A beast of a fish, the basking shark (Cetorhinus maximus) is the second largest fish in the world, growing up to 15 metres in length. But due to low birth rates, slow growth, late maturity, small population and ship strikes, the basking shark is at risk.
The Committee on the Status of Endangered Wildlife in Canada (COSEWIC) has listed the shark’s Atlantic Coast population as being of Special Concern and the Pacific population as Endangered.
The Canadian Wildlife Federation’s Endangered Species Program is giving $15,300 to Dr. Andrew Westgate of the Grand Manan Whale and Seabird Research Station in New Brunswick, who is also an Assistant Researcher at the University of North Carolina Wilmington’s Department of Biology and Marine Biology. His team will tag basking sharks off the Bay of Fundy to see just how at risk these fish are to ship strikes and where their crucial habitat is in the area. Attaching tags will also help determine the population’s wintering grounds, which will help researchers address potential threats that extend beyond their summering grounds.

> [WHAT THE EXERCISE ASKS]: Continue the piece about tagging basking sharks in the Bay of Fundy, picking up after its final sentence.

> [INFORMATION SHOWN]:
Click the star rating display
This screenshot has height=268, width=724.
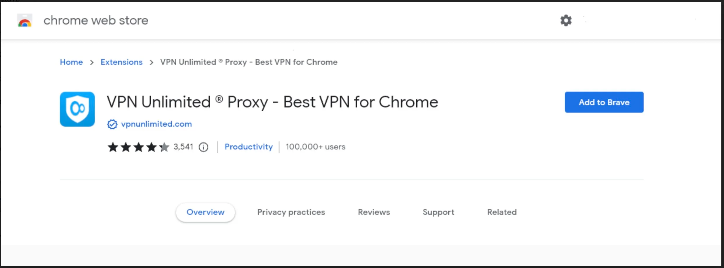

> [EXERCISE RESPONSE]:
Life as They Know It
These fish are slow going – right from square one. Basking sharks stick it out in gestation for between 2.6 and 3.5 years. That’s the longest-known gestation period for any animal. And the adults are in no hurry to jump in the sack again. They take their time between litters, usually between two and four years. The young will take their sweet time growing as well. Males take between 12 to 16 years to reach maturity, whereas females take 16 to 20 years, and they live approximately 50 years.
Hook, Line and Sinker
Bycatch is an enormous threat to many larger fish. Each year between 1986 and 2006, 164 tonnes of basking sharks were caught up in nets meant for other fish species. According to DFO, most bycatch was taken in trawl fisheries for silver hake, redfish and groundfish, although longline and gillnet fisheries are also known to catch basking sharks.
Shark at 12 O’Clock
While researchers are unclear as to the movement patterns of basking sharks, ship strikes are a real threat to their survival. Many basking sharks have been found near surface waters during the summer, a prime spot to be hit by ships. Moreover, since the basking shark is slow moving at the surface, it’s harder for this species to steer clear of ships and avoid getting hit.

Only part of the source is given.